*THE PROBLEM*: Put the records from the line containing "This screenshot has height=595, width=842." through the line containing "This screenshot has width=601, height=484.", both included, into a numbered list, skipping blank lines. Leave the pictures out.

*DATA LISTING*:
================================

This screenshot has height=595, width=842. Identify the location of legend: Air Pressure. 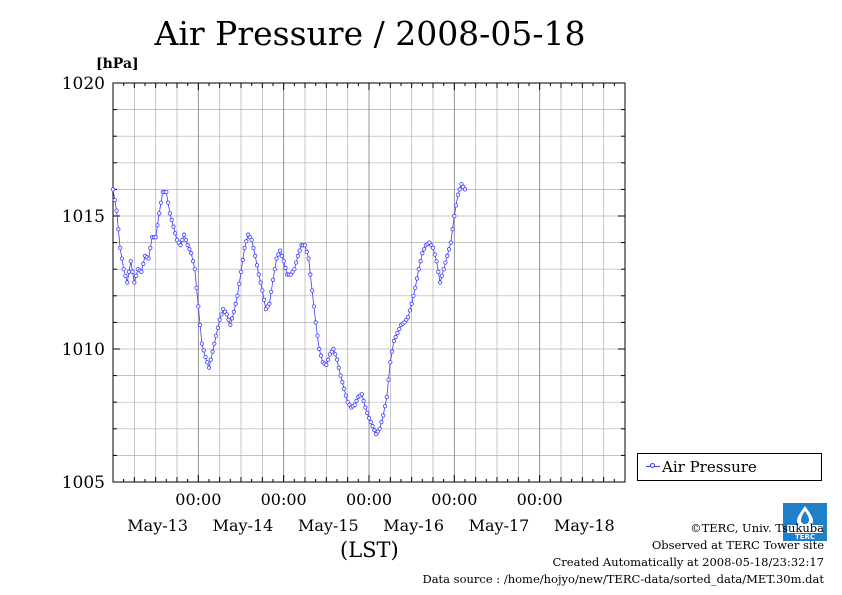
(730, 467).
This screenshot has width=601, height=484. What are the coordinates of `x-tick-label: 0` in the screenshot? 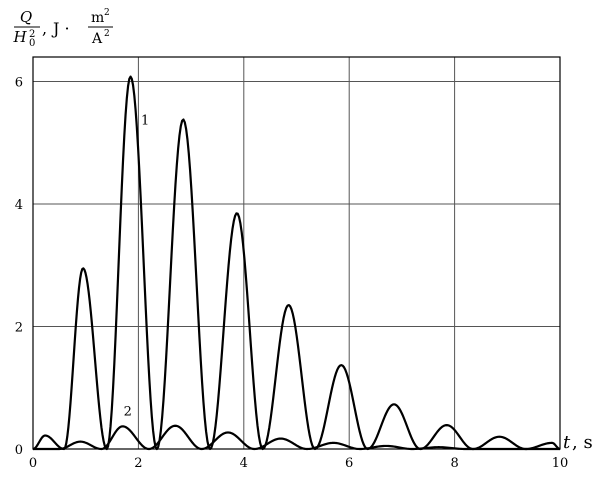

================================

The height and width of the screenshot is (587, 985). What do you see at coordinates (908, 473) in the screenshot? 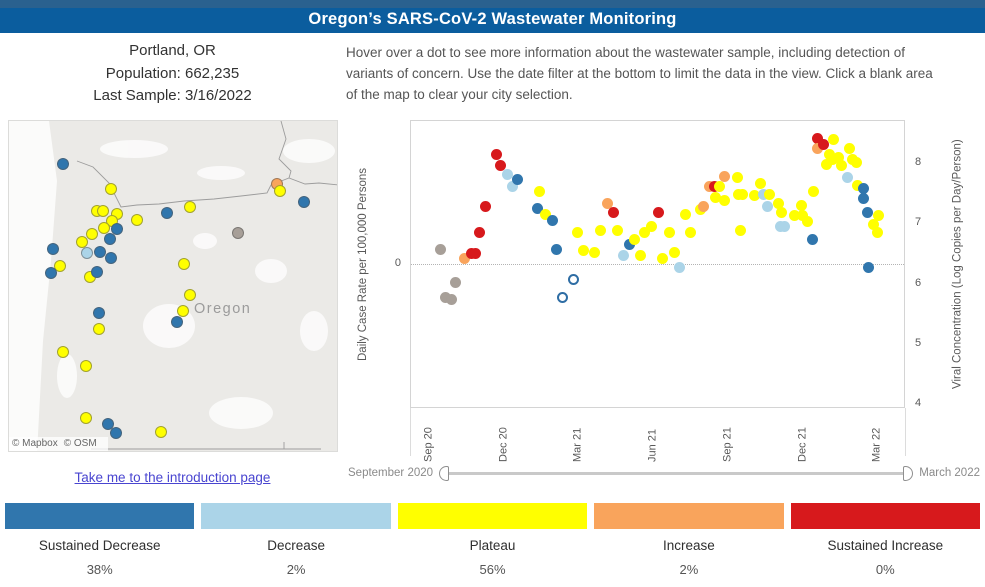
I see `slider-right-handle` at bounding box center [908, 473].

================================

*EXPECTED OUTPUT*:
1. This screenshot has height=595, width=842. Identify the location of legend: Air Pressure. 
2. (730, 467).
3. This screenshot has width=601, height=484. What are the coordinates of `x-tick-label: 0` in the screenshot? 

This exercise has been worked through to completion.